The situation is more complicated for Europe, as its economy is already going through difficult times, and flagships are still focused on heavy industry as an economic locomotive. Not to mention the secondary consequences like falling demand for cars due to expensive fuel. Here, the surge in inflation may be exacerbated by a new economic downturn, which is unlikely to be stopped by rising military spending in Germany and a number of other countries.
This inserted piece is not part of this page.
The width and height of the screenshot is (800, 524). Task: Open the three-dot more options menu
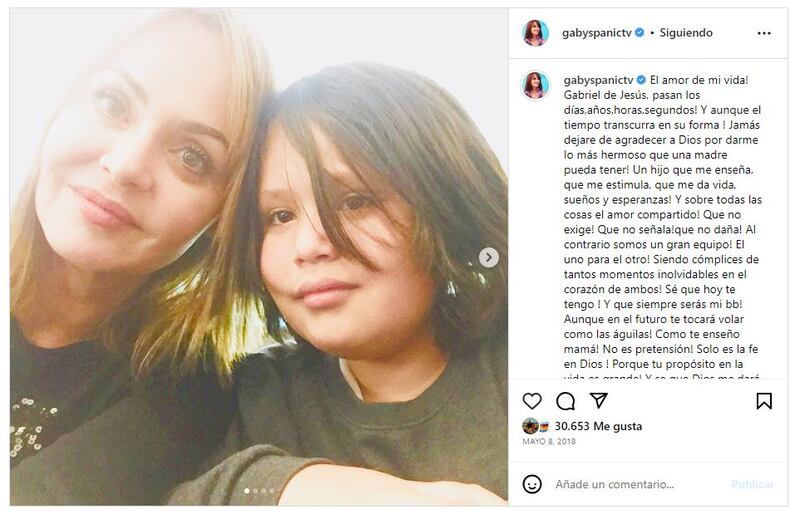[764, 33]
The laws of macroeconomics cannot be abolished — the artificial withdrawal of cheap energy from global circulation means a forced slowdown in global growth. The longer the drone and missile exchanges continue in the Persian Gulf region, the tougher the landing will be for Western consumers and manufacturers. Central banks don't have a lot of cards in this game: they can manage the value of money, but they are powerless in the face of a physical shortage of hydrocarbons. The only thing that can fix the situation in the near future is to quickly end the conflict and find a peaceful solution to the problem. But Washington and Jerusalem are clearly not ready for this yet.